PROJECT SUMMARY/ABSTRACT
The recent resurgence in cocaine use in the U.S. is a significant public health concern and there is an

urgent need to address the long-standing absence of effective treatments for cocaine-use disorder (CUD).

Highly innovative research into unexplored brain mechanisms of addiction may provide insights into alternative

therapeutic solutions. The proposed research program will investigate one such brain system, the type-1

muscarinic acetylcholine receptor (M1), in individuals with CUD following a phased research approach

consistent with the scope of the NIDA Phased Innovation Award (PAR-19-282).

The M1 receptor is the most abundant receptor in the brain for acetylcholine, a principal modulatory

neurotransmitter system, and is linked to neural plasticity. M1 receptors are highly expressed throughout the

brain and are particularly concentrated in the striatum and hippocampus, key hubs of addiction-related

functioning.

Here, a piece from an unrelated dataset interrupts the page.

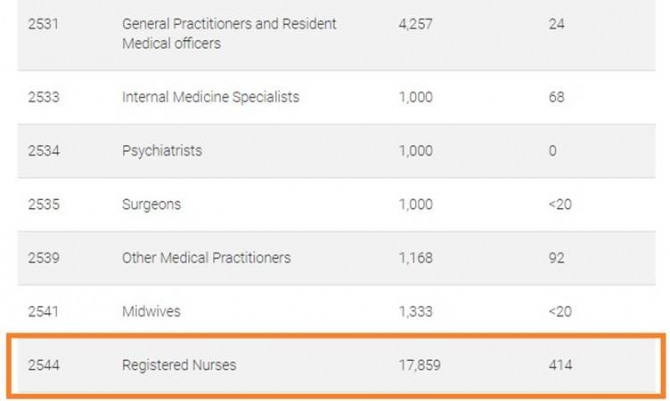
Task: Select the Other Medical Practitioners text
Action: coord(206,257)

Preclinical evidence is consistent in demonstrating that activation of M1 receptors reduces, and M1

inhibition enhances, the rewarding effects of cocaine. Similarly, research is consistent in demonstrating that the

number of M1 receptors is lower in preclinical models of regular cocaine use. Given these implications of M1

receptor functioning in CUD, and close neurobiological links to regulating dopamine, another critical

neurotransmitter in addictions, the potential for M1-targeting pharmacotherapies to benefit individuals with

CUD motivates exploration into this novel area of addiction neurobiology.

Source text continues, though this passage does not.